8. Bölüm

55 12 0
                                    


Onunla zaman geçirmek epey keyifliydi. En azından onunla konuşurken gerçekten gülümsüyordum. İyi bir insandı. Dışarıda olan davranışları, lafları ya da duruşu kendini gösteriyordu.

Ardından beraber eve döndük. Apartmana doğru yürürken "Bugün için teşekkür ederim Koreli komşum." dedim sevecenlikle. O ise aynı sevecenlikle "Bana eşlik ettiğin için teşekkür ederim. Eğlenceliydi." Yan yana yürüyüp apartmana girecekken, apartmanın kapısı açıldı ve Mine teyze karşımıza çıktı. Kısa saçlarına dalgalı fön çektirmiş gibi duruyordu. Üzerinde de boncuklu ve işlemeli yeşil bir elbise giymişti. Sanki hazırlanmış gibiydi. Bizi görünce gülümsedi.

"Merhaba Buket kızım!" dedi ve daha benim karşılık vermemi beklemeden meraklı meraklı yanımda duran Güney'i süzdü "Apartmana yeni gelen komşu siz misiniz?" Güney bir anda böyle bu şekilde karşılanacağını tahmin etmemişti ki "E-evet." demişti en başta afallayarak. Mine teyze hedef değiştirme konusunda bir numaraydı.

Mine teyze "Hoş geldiniz o zaman. Ben de sizi merak ediyordum." derken gülümsüyordu ancak bir yandan da bir ona bir de bana bakıyordu. İkimizi yan yana görmesi elbette ilgisini çekmişti. Kafasında bir sürü senaryo oluşturmuş belki de.

"Mine teyze çok şıksın. Bir yere mi gidiyorsun?" diye sordum dikkatini dağıtmak için.

Kadın yüzünü ekşitti ve belini tutarak "Yok yok. Bugün gün bendeydi. Misafirlerim yeni gitti ben de akşam için ekmek almaya çıktım. Sorma çok yorucuydu bugün." dedi yorgun bir ses tonuyla. Oysa daha saniyeler önce hiç öyle değildi. Oscar'a adaylık gösterecek bir oyunculuğu vardı kendince "Neyse ben sizi tutmayım." elini bize doğru sallayıp aramızdan geçti ve yavaş yavaş adımladı oyunculuğa devam ederek.

Apartmana girdiğimiz anda Güney "Ekmek almak için tuhaf bir kombin." dedi gülerek. Ona katıldım ve kafamı salladım. Üzerini bilerek değiştirmediğine adım kadar emindim. Çünkü Öykü ve ben, Mine teyzenin bakkal Cevdet'te kur yaptığını düşünüyorduk. Her ne kadar süper market olsa da bakkal demek daha çok hoşumuza gidiyordu.

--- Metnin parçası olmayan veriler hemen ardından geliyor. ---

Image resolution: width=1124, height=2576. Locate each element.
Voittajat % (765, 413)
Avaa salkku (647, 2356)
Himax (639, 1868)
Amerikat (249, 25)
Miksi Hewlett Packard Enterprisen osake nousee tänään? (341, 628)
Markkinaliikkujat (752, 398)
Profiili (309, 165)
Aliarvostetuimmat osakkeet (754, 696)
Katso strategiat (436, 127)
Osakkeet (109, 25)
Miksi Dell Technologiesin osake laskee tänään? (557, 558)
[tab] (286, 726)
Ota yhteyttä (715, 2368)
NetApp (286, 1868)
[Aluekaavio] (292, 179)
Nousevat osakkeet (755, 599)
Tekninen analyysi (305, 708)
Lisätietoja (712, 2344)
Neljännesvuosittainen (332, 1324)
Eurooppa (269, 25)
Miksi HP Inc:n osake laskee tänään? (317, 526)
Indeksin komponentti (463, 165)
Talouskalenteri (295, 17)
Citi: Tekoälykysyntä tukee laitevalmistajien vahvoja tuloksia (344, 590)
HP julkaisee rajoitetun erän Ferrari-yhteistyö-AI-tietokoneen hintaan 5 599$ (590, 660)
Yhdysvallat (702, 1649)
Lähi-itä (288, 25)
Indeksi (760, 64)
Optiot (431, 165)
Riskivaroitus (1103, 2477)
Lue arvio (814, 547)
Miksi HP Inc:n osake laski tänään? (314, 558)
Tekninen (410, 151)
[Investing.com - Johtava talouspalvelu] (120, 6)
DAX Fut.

O kendi dairesinin ben kendi dairemin kapısının önünde durduğumuzda bana "Kendine iyi bak karşı komşum." dedi. Bana ismim yerine bu şekilde sesleniyordu sürekli ve dikkatimi çekmişti. Neyse en azından ses tonuyla kulağa tatlı geliyordu. Bu yüzden ben de aynısını ona yaptım "Sen de kendine iyi bak Koreli komşum." Gülümsedi ve gözleri kısıldı.

*****

"Nasıldı peki yürüyüş?" Eve girdiğimde Öykü ile biraz muhabbet ettik. Karşı komşumuz ile olan sohbetimi falan anlattım.

"Çok iyi birine benziyor. Muhabbeti de sarıyor. Arada bir şaka yapıyor ama tam kestiremiyorum ciddi mi söylüyor yoksa gerçek mi ama eğlenceli." Sonra onun hakkında öğrendiğim şeylerden bahsettim. İşinden, yaşından, hobilerinden...

"Epey bir muhabbet etmişsiniz." dedi Öykü memnun memnun.

"Keşke sen de olsaydın. Yani bilmiyorum, davranışları bana samimi geliyor. Kasıntı birisi değil. Ayrıca gülünce gözleri kısılıyor ve çok şirin duruyor. Çok komik." resmen gülerek anlatıyordum olanları. Bayağı uzun uzun anlatmam ilgisini çekmişti.

Öykü merakla beni dinledi. Bir eli çenesinde dirseği de masanın üstünde aptal bir sırıtış ile araya girmeden öylece dinlemişti beni. Sonra dayanamayıp "Sen çok çabuk sardın bu adama." dedi bilmiş bilmiş.

"Ne demek şimdi o?" gülen yüzüm bir anda ciddileşmişti ancak Öykü'nün ifadesi hiç değişmemişti.

"Yani ne bileyim. Evde son iki üç gündür onun namı geziyor."